===== Excerpted records

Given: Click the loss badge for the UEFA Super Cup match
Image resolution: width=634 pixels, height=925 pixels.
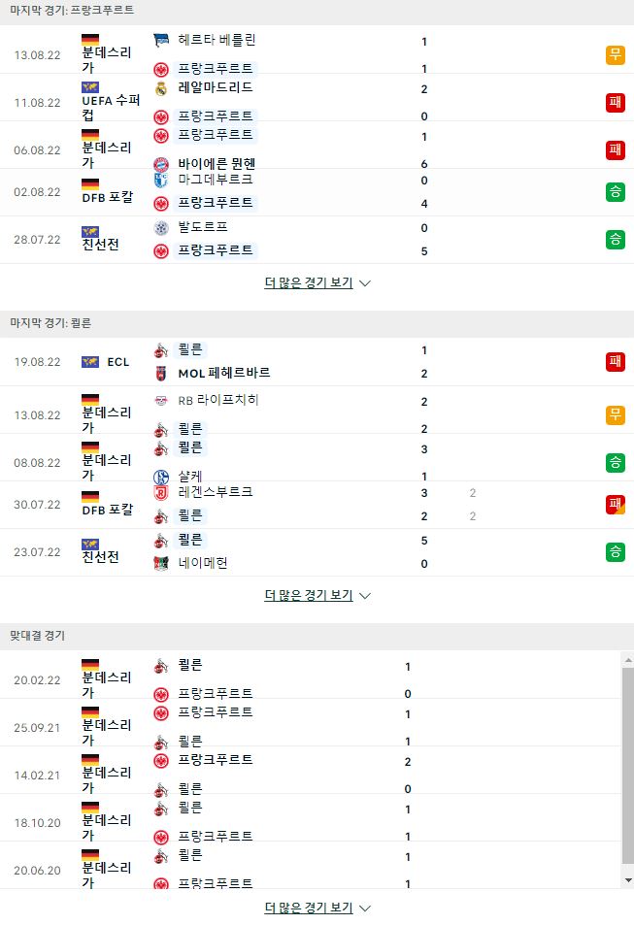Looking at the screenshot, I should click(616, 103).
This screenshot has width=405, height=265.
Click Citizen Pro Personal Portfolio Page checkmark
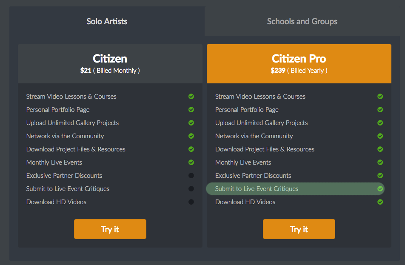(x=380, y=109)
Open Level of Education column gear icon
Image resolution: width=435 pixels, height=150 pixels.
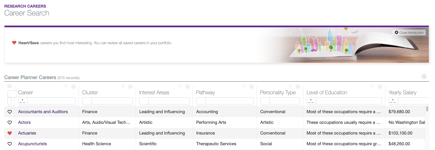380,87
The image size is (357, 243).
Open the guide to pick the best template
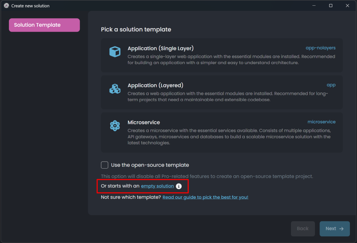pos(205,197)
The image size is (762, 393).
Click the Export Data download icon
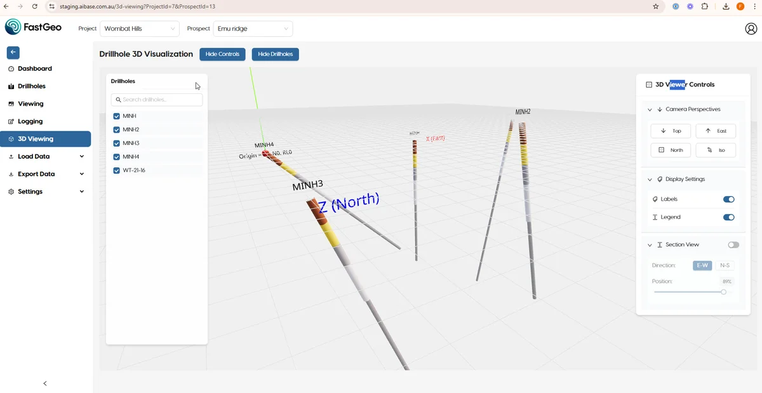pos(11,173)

==========
===== Excerpted records

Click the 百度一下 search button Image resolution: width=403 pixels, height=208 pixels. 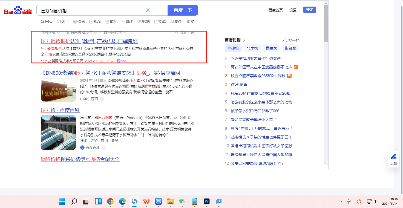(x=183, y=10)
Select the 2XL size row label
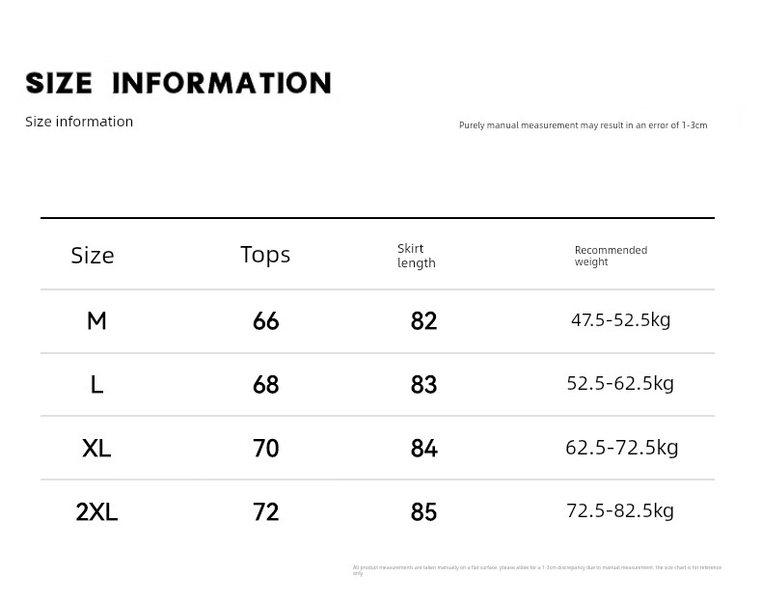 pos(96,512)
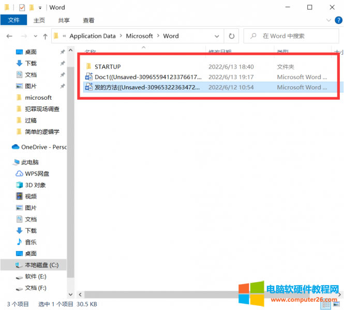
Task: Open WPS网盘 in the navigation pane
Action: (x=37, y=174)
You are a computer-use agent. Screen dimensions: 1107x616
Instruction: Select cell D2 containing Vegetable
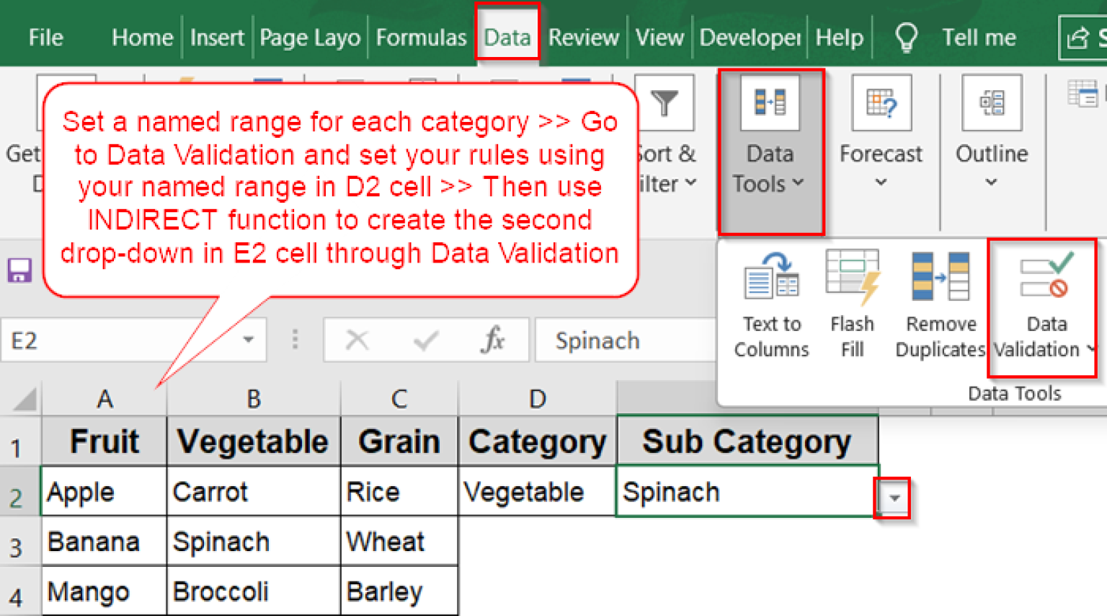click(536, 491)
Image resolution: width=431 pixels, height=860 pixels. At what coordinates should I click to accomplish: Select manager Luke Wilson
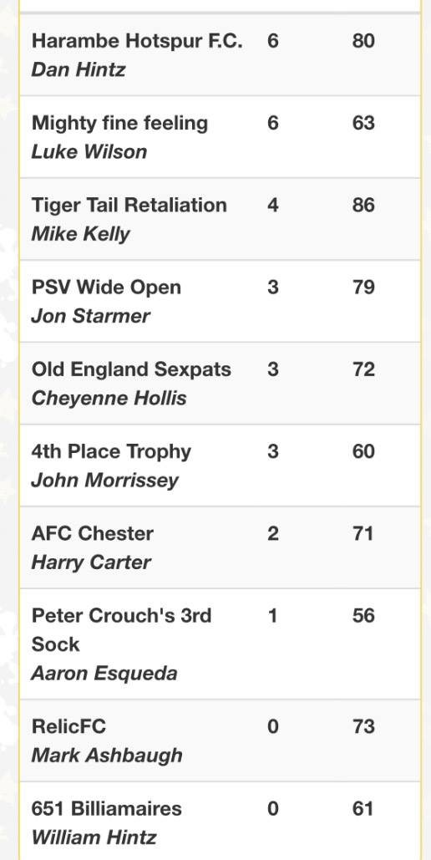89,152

==========

What you write out is the stretch of entries from the line containing "This screenshot has width=405, height=265." to the line containing "The image size is (357, 243).", word for word, with both end lines and no pictures.

This screenshot has width=405, height=265.
Click Citizen Pro Personal Portfolio Page checkmark
(x=380, y=109)
Open Level of Education column gear icon
Image resolution: width=435 pixels, height=150 pixels.
380,87
The image size is (357, 243).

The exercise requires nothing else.